= Kephale (New Testament) =

Greek word in the Bible

The word kephalē (κεφαλή) appears some 75 times in the Greek New Testament. It is of considerable interest today because of differences of biblical interpretation between Christian egalitarians and complementarians as to the intent of the New Testament concerning roles of authority assigned biblically to husbands and wives. A prime example appears in where all Christians are told:
^{21}Submit to one another out of reverence for Christ.
and the following three verses say:
^{22}Wives, submit yourselves to your own husbands as you do to the Lord. ^{23}For the husband is the head (kephalē) of the wife as Christ is the head (kephalē) of the church, his body, of which he is the Savior. ^{24}Now as the church submits to Christ, so also wives should submit to their husbands in everything."^{NIV}

==Complementarians==
Complementarians translate 'head' (kephalē) in the above verses (and in similar passages in other Pauline epistles) as meaning 'presupposed authority', 'superior rank', 'leader', signifying the servant leadership role a husband has with his wife.

Their argument for this translation is founded in evidence in wider Greek literature. Wayne Grudem, Council on Biblical Manhood and Womanhood, reports that in his research of 2336 ancient Greek artifacts, over 50 instances kephalē are translated to mean having presupposed authority. He writes that none of those instances are translated to 'source', thus refuting the egalitarians' claim. Grudem also notes a personal letter in 1997 from P. G. W. Glare, then the editor of the Liddell, Scott, Jones and McKenzie Greek-English lexicon (LSJ), stating that the entry for kephalē is unsatisfactory and that the translation of 'source' does not exist.

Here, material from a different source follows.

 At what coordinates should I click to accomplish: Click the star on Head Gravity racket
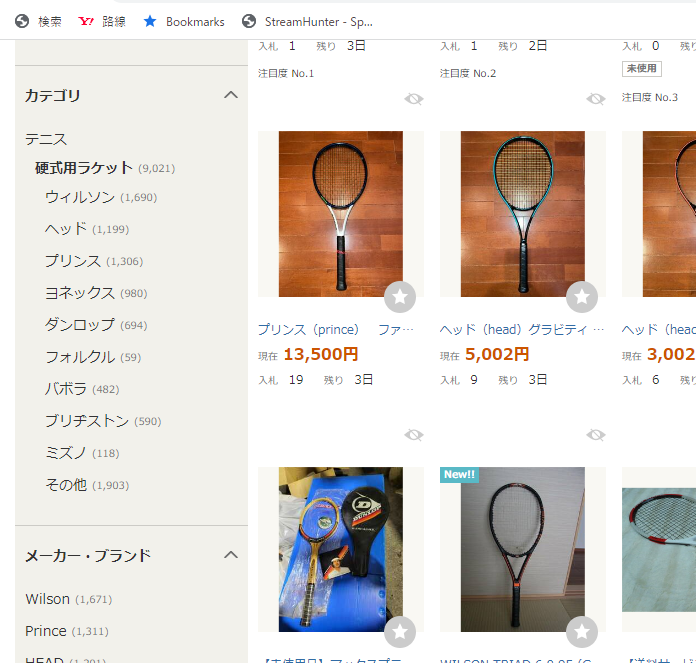(x=581, y=296)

==Christian egalitarians==
Christian egalitarians propose two possible treatments of the Apostle Paul's use of kephalē:
(1) Christian egalitarians believe kephalē in the Apostle Paul's Epistles more likely means 'source' or 'origin' since the account of Creation indicates that the man was the "source" of the woman since she was described in as having been created from Adam's "side", the Hebrew word tsela (צְלָעֹת). Old Testament laws of primogeniture gave superior rights to the first-born male (Adam). Since Old Testament teachings historically had given the husband, being male, a superior position in the marriage, kephalē was being used in the sense of 'source' or 'origin'. They also reference the meaning given in the LSJ for source/origin.

(2) Since first-century Christians were legally held to the Greco-Roman law of patria potestas—"the Rule of the Fathers" which gave a father almost unlimited power over his household of wife, children, and slaves, Paul was doing his best to "Christianize" the harsh law to make it more tolerable, at least conceptually, for wives who had no choice but to do their best to cope with the law that put them at distinct disadvantages. Typically this argument is connected to a rejection of biblical inerrancy and adoption of a trajectory hermeneutic where modern day Christians, with careful consideration, can move beyond the ethical standard laid out in some scriptures in the New Testament. Slaves, Women & Homosexuals by William J. Webb provides an argument for this understanding.

Paul's counsel to the husbands in New Testament passages that describe husbands as being kephalē made potentially greater demands on the husbands. Paul told them to "love your wives, just as Christ loved the church and gave himself up for her. ... Husbands ought to love their wives as their own bodies. He who loves his wife loves himself".